>>>

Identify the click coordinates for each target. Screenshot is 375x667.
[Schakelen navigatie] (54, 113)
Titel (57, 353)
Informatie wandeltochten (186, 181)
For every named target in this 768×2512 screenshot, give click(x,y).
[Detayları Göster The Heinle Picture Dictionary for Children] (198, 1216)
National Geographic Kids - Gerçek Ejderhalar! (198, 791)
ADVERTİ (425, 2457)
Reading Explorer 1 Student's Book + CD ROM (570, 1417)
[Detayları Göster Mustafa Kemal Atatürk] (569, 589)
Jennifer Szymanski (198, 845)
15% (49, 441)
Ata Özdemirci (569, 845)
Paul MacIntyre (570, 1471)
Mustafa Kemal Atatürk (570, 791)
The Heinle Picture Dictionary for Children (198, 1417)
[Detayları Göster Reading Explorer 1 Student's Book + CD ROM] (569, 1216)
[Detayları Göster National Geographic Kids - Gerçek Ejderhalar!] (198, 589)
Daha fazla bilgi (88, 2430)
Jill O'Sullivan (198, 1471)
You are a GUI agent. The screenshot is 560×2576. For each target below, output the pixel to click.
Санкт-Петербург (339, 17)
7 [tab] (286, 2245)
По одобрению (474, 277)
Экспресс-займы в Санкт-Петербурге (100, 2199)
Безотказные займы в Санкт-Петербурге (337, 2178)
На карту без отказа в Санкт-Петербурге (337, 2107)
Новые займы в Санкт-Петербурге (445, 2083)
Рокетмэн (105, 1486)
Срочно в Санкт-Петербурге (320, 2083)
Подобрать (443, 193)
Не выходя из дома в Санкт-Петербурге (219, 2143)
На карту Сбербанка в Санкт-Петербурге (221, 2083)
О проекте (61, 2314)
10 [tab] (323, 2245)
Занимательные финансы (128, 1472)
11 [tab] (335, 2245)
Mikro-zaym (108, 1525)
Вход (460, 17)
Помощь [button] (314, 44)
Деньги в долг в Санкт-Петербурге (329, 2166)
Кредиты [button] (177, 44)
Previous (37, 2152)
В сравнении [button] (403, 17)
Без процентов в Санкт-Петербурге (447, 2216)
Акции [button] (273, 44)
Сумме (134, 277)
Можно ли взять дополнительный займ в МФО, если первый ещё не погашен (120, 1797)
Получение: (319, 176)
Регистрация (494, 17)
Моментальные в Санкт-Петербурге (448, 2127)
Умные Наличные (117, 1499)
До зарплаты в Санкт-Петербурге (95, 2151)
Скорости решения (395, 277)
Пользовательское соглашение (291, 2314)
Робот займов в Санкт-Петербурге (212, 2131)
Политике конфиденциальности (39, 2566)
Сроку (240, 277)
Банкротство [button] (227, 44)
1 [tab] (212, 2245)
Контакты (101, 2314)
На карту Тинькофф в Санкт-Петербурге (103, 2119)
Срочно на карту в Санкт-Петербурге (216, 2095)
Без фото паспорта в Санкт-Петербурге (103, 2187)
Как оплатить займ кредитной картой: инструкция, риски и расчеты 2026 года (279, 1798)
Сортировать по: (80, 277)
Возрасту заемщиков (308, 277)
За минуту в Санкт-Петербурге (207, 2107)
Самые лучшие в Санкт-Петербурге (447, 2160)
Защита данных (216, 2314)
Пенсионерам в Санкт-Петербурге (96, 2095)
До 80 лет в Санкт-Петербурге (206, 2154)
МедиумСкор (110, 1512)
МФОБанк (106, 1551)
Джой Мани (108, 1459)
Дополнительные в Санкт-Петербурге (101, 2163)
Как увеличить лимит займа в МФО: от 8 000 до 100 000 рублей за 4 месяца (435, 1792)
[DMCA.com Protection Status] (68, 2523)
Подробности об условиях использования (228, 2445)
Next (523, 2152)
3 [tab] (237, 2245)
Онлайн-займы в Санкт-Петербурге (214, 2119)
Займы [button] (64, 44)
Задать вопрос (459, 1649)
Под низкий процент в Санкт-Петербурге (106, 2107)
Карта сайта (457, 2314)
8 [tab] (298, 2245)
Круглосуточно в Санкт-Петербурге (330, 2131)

<<<

**WHAT IS BEING ASKED:**
Copy out only the lines above from the one with "На карту Сбербанка" to the one with "Получение: (319, 176)", inclusive, exactly as they stand.

**SOLUTION TO THIS EXERCISE:**
На карту Сбербанка в Санкт-Петербурге (221, 2083)
О проекте (61, 2314)
10 [tab] (323, 2245)
Занимательные финансы (128, 1472)
11 [tab] (335, 2245)
Mikro-zaym (108, 1525)
Вход (460, 17)
Помощь [button] (314, 44)
Деньги в долг в Санкт-Петербурге (329, 2166)
Кредиты [button] (177, 44)
Previous (37, 2152)
В сравнении [button] (403, 17)
Без процентов в Санкт-Петербурге (447, 2216)
Акции [button] (273, 44)
Сумме (134, 277)
Можно ли взять дополнительный займ в МФО, если первый ещё не погашен (120, 1797)
Получение: (319, 176)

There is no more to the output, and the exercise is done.